Whatever policies would be implemented to make gay, Goth and just about any other group of students feel comfortable ought to be in place in every high school in Chicago.

Instead of trying to build a lone island of tolerance, schools officials ought to be trying to make all students realize that tolerance is the ideal – not their ideal that might be reinforced through physical bullying.

WHEN I ORIGINALLY heard that a gay-friendly high school was being considered for Chicago within a year, I thought it reeked too much of trying to segregate people out of the mainstream – instead of making that “mainstream” realize that not everybody in this society is just like them.

As much as I think it would do good to all to have to deal with students of all types within their midst, I think it is the students who are not gay or Goth or any other special type who most need to have all the differing types of people within their ranks.

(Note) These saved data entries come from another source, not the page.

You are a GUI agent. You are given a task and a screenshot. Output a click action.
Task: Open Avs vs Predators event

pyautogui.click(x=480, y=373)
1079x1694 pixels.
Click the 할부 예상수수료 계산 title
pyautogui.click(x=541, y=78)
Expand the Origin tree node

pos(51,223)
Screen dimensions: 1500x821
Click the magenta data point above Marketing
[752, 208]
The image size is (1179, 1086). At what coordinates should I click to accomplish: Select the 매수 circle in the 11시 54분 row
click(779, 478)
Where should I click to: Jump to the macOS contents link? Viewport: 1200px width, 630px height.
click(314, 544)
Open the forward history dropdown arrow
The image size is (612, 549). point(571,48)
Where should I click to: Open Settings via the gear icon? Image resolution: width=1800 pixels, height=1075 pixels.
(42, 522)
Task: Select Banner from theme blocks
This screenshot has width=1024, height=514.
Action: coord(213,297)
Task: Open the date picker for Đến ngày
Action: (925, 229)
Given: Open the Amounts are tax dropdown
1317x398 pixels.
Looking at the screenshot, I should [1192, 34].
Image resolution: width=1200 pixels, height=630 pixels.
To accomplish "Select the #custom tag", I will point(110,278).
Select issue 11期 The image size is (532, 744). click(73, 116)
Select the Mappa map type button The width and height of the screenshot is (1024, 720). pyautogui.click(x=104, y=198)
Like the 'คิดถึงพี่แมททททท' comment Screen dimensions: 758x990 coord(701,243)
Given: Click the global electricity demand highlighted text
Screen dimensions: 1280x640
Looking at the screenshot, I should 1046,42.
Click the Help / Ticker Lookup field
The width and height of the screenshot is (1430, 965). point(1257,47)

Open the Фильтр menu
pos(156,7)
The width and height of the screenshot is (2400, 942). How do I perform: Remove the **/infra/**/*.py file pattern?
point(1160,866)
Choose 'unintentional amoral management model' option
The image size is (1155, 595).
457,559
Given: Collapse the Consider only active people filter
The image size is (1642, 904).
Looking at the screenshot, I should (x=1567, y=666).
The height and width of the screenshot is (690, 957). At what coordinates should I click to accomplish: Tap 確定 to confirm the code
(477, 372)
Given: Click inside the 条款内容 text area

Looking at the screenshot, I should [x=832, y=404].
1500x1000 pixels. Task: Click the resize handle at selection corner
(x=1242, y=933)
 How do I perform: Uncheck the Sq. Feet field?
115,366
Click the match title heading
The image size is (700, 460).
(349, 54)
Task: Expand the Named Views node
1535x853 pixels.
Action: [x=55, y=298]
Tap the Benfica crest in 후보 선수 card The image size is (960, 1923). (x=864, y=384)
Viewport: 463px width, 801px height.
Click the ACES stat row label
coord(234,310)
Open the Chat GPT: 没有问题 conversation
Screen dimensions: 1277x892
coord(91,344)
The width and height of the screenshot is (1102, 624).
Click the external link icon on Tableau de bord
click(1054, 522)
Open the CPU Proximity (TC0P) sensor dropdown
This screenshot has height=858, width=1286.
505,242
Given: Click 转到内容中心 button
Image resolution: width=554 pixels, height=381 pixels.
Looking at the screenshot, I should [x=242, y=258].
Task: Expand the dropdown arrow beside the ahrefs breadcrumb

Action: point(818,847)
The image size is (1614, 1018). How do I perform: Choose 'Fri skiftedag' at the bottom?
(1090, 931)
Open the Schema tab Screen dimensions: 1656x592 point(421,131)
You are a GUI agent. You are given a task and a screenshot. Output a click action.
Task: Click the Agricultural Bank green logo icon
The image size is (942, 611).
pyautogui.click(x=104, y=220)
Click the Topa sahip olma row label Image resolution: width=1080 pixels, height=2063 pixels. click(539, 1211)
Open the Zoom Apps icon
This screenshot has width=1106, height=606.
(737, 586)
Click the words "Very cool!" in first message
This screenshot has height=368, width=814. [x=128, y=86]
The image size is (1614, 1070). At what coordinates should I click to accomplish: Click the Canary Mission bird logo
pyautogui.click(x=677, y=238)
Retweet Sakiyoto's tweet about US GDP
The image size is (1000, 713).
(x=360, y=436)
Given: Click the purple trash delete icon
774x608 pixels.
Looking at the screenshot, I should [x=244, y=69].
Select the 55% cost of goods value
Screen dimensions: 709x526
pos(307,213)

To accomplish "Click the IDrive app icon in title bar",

Exposure is likely to give them the experience that ultimately will kill off the discriminatory attitudes that are often peddled and wind up poisoning our society.

It is the same as the way the younger generation has come to think of the concept of multi-culturalism as less exotic than their parents view it. We have a younger generation that is more racially tolerant than their elders because they have been exposed to other groups in ways that were not done in past generations.

WE OUGHT TO carry that same concept of exposure to groups of students other than differing races. Whether or not this will wind up happening in the Chicago Public Schools anytime soon has yet to be determined.

It was just in recent weeks that public schools officials backed off of talk of building the gay-friendly high school – which would have been open to all students. But students attending there would have had to agree to a certain code of behavior that would strictly punish gay-related harassment.

Of course, that gets people who like to think of themselves as religious-minded (as though Jesus in their minds was a bigot) all upset, because they don’t want to have to recognize people who are gay.

They certainly don’t want any official institution (such as a public school) giving such recognition, or teaching that gay people are, first and foremost, people deserving of the same respect as any other human being.

WHEN MAYOR RICHARD M. Daley made it clear he wasn’t enthused about the gay-friendly high school concept, schools officials backed off.

In recent days, they have tried to resurrect the idea, but with the twist that it would encourage tolerance for all the groups that might feel susceptible to bullying in the current student mindset.

That “compromise” has some gay rights activists upset, saying they think the original concept is what is truly needed. Of course, some argue in a manner similar to what I think – that there ought to be tolerance taught in general throughout all high schools.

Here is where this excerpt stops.